Apparently, this mix is traditionally used for a ham soup and comes with a bag of seasoning included. I decided to take the mix in a different direction and go for a chili. Chili is a rich and thick bean stew, full of smokey flavors, and a bit of heat. It’s usually made small red beans, but I figured the more could be the merrier, so I went for it!

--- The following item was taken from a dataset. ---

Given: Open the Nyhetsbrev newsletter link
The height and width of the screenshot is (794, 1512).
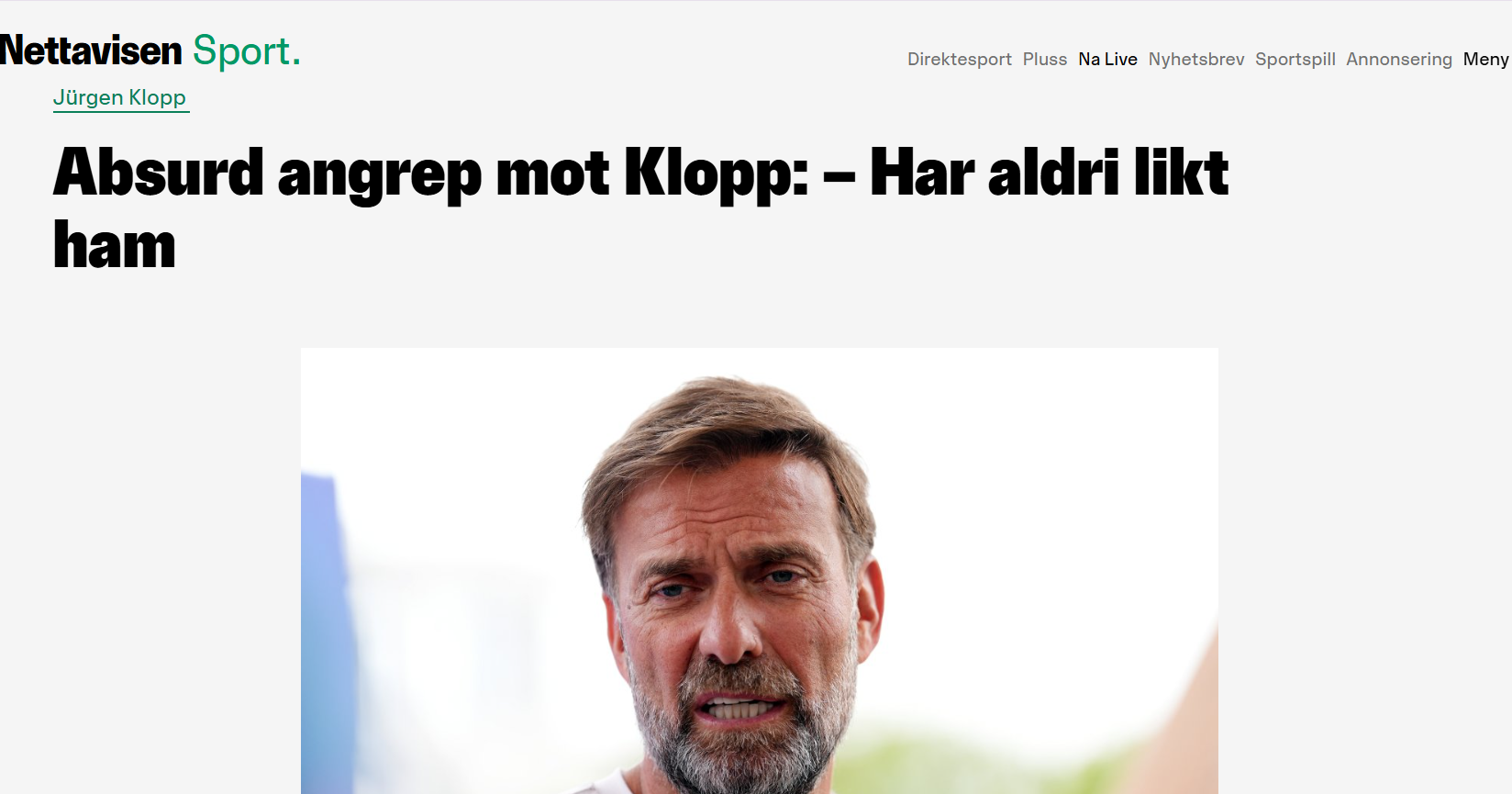Looking at the screenshot, I should [x=1196, y=59].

The recipe below uses stovetop cooking method, but you can definitely make this in a slow cooker (crock pot). And if you don’t have this specific bean mix, you can make one yourself by measuring about 1/4 cup of dry pinto, black, red kidney, black-eyed and navy (white) beans, as well as lentils, chickpeas and yellow and green split peas. Although not the full 15 bean range, there is enough variety in this mix that you will still get all the benefits of flavors and textures. Have fun!
Vegan 15 Bean Chili
What you’ll need:
- 1 bag (20 oz (about 600 g)) 15 Bean Soup mix (Hurst Hambeens 15 Bean Soup Mix or make your own – see above)
- 3 stalks celery, roughly diced
- 1 onion, roughly chopped
- 2 carrots, roughly sliced
- 3 cloves garlic, sliced
- 2 tablespoons oil (canola or olive), divided
- 1 6 oz (170 g) can tomato paste
- 2 teaspoons cumin powder
- 1 teaspoon chili powder
- 3-4 Bay leaves
- 2-3 cups vegetable stock, divided
What you’ll do:
- Rinse the beans, then cover them with water and soak overnight. If you are in a hurry you can also do a quick soak by: rinsing the beans, placing them in a pot, making sure they are fully covered with water, brining the water to boil, boiling for 5-10 minutes, turning the heat off and leaving the beans in hot water for an hour.
- After the beans are done soaking (either overnight or using a quick method) rinse them well and set aside.
- Place a large Dutch oven or another sturdy pot over medium high heat, add 1 tablespoon of oil, and onions, garlic and carrots. Let these caramelize, which can take up to 15 minutes. Don’t stir to frequently as you want to let the vegetables get slightly burnt and charred – that will add deeper flavors to the chili.
- Add the tomato paste, cumin and chili powder, coat everything well and cook for another 2-3 minutes.
- Place 1 cup of vegetable stock into a blender, then add the onion, garlic, carrot and spice mix, and 1 cup of soaked beans. Blend everything until smooth and take care not to burn yourself as the mix will be hot.
- Add the rest of the oil to your Dutch oven, pour the mixture from the blender back in, add the rest of the bean mix, another cup of vegetable stock and bay leaves. Mix to combine and bring to boil. Place the lid on, lower the heat to steady low level boil, a bit more than a simmer, and cook for 2 hours, stirring occasionally. Check after about an hour, as you may need to add more vegetable stock.
- Serve with some shredded cheese, sour cream, or diced avocados, and definitely with some corn bread, like this basic gluten-free version (nice and crumbly, perfect for chilis), very corn-y corn bread, or the more flavorful corn bread muffins.